What is required →
In the entries that follow, the line with "Task: Select the Last.fm desktop icon" opens the range and the line with "Click the DirectDraw" closes it; repeat that range exactly, both lines included.

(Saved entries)
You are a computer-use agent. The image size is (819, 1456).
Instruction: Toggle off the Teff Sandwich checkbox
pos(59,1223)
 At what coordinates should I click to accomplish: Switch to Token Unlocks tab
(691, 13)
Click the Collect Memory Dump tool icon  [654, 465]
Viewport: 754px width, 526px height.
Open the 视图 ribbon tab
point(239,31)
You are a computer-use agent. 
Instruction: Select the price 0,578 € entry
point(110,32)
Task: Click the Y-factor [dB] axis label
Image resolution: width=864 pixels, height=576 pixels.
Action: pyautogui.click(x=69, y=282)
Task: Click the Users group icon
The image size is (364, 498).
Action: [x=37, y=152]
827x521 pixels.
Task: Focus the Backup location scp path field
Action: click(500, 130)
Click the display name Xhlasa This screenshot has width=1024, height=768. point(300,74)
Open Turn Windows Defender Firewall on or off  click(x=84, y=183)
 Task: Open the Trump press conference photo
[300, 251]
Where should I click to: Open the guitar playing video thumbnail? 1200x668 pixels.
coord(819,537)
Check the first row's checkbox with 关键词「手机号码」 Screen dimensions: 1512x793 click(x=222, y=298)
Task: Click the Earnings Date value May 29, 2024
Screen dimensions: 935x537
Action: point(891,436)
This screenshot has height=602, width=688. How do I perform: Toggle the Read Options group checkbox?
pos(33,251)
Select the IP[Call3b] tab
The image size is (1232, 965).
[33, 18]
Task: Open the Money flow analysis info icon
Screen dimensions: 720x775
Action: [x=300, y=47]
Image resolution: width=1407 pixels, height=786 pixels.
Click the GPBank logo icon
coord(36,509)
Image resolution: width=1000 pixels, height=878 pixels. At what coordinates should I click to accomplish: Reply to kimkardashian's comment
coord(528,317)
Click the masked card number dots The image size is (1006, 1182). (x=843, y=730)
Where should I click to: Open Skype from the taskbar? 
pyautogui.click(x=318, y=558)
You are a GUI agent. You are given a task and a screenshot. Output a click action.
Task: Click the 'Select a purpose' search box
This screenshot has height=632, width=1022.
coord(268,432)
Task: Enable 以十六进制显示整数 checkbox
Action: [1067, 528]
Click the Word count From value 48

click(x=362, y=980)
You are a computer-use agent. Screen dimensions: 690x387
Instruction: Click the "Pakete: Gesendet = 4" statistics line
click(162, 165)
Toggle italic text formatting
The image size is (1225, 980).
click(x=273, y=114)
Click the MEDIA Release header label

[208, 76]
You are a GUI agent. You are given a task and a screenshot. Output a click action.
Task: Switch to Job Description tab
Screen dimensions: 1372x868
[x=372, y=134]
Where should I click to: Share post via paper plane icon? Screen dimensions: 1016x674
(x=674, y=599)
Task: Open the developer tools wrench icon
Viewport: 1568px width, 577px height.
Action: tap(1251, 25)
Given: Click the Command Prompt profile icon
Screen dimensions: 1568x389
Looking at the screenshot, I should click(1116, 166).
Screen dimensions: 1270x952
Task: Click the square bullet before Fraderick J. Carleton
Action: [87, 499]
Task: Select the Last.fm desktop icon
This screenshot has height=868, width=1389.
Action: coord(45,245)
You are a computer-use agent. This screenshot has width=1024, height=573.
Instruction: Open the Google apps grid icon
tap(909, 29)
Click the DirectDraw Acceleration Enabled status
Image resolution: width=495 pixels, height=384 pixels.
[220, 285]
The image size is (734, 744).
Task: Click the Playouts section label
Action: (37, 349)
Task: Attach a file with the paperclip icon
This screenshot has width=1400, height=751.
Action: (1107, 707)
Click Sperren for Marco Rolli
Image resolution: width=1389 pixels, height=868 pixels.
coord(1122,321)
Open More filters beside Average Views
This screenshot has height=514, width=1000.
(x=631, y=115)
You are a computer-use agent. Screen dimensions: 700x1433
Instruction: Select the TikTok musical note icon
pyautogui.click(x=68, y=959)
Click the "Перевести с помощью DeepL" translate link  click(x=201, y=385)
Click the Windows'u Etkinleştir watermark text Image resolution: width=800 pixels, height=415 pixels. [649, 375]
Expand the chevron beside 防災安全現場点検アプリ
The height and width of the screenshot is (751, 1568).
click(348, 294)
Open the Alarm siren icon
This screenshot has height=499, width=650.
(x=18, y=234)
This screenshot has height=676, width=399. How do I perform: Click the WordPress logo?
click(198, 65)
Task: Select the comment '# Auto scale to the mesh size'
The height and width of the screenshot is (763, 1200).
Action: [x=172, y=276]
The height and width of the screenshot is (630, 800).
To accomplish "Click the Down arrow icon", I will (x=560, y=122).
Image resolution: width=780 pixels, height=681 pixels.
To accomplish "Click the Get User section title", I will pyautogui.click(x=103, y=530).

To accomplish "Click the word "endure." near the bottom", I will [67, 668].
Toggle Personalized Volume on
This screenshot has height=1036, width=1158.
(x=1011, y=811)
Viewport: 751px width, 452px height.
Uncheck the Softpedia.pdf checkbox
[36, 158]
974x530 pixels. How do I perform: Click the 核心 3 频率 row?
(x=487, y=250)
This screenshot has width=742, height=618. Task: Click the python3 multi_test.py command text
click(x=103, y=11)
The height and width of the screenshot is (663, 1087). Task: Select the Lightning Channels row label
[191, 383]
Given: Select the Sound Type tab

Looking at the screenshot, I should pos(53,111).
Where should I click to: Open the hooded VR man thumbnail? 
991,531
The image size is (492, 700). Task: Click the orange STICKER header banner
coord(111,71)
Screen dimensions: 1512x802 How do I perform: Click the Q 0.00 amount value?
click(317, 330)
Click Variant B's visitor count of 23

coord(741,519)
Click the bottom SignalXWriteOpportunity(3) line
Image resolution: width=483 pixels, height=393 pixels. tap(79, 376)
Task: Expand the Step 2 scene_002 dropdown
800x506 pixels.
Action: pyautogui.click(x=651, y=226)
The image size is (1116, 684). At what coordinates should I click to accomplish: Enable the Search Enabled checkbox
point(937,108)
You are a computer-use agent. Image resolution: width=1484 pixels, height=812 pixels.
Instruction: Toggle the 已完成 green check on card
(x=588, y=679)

Task answer →
Task: Select the Last.fm desktop icon
This screenshot has height=868, width=1389.
Action: coord(45,245)
You are a computer-use agent. This screenshot has width=1024, height=573.
Instruction: Open the Google apps grid icon
tap(909, 29)
Click the DirectDraw Acceleration Enabled status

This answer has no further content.